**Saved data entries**
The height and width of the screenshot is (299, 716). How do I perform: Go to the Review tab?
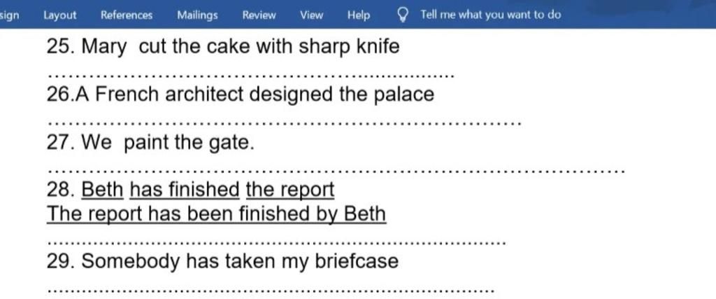coord(259,15)
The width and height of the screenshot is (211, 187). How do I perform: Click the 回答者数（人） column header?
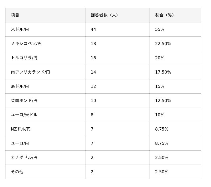click(x=104, y=15)
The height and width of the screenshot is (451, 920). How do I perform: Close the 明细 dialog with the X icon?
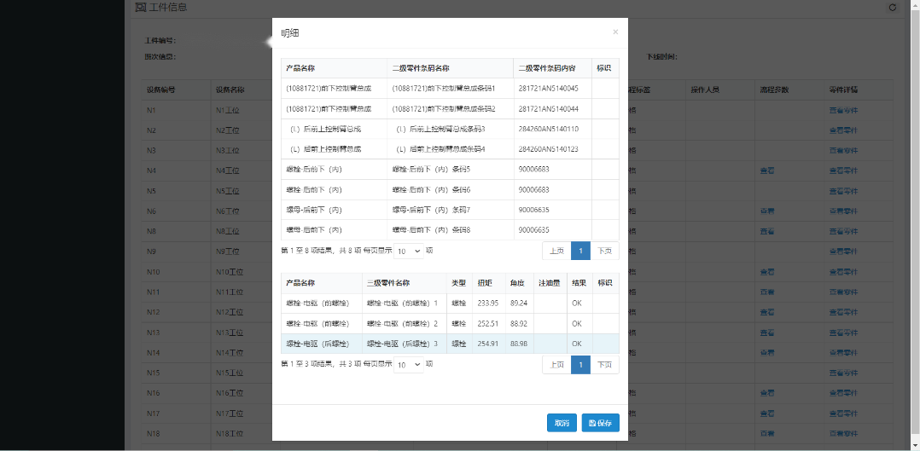615,32
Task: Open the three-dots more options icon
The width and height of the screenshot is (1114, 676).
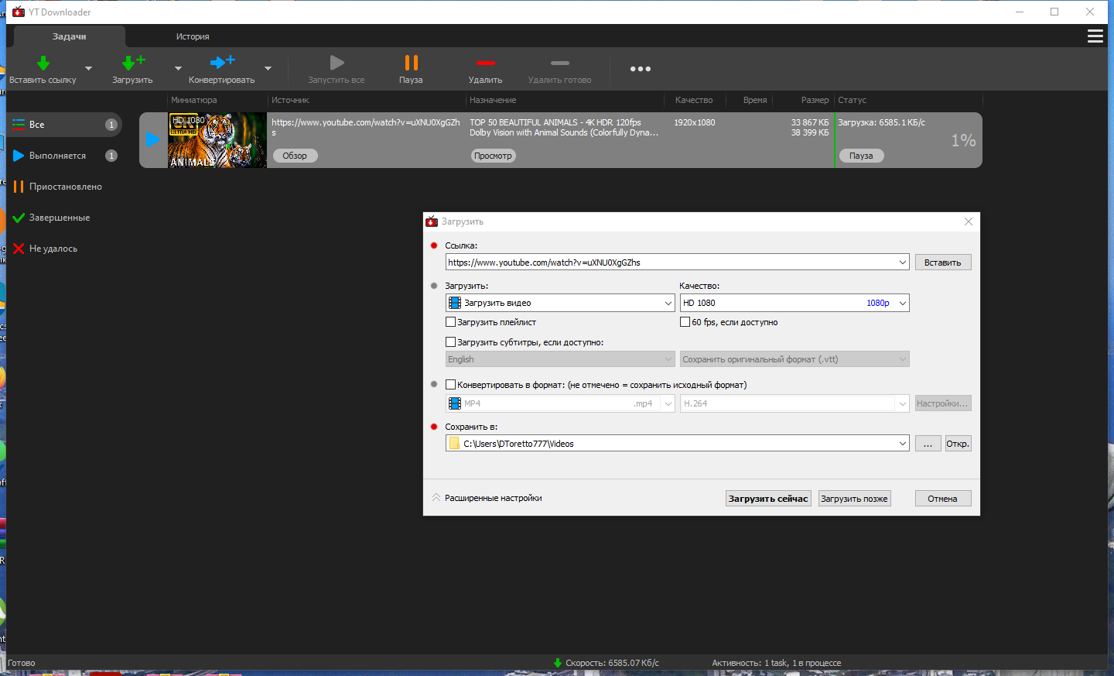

**EXERCISE DIRECTIONS**
Copy out exactly the lines between the line containing "The width and height of the screenshot is (211, 187)." and the end of the entries, including both, and leave the pictures behind.

**YOUR SOLUTION**
The width and height of the screenshot is (211, 187). How do I perform: Click the 回答者数（人） column header?
click(x=104, y=15)
The height and width of the screenshot is (451, 920). How do I perform: Close the 明细 dialog with the X icon?
615,32
Task: Open the three-dots more options icon
The width and height of the screenshot is (1114, 676).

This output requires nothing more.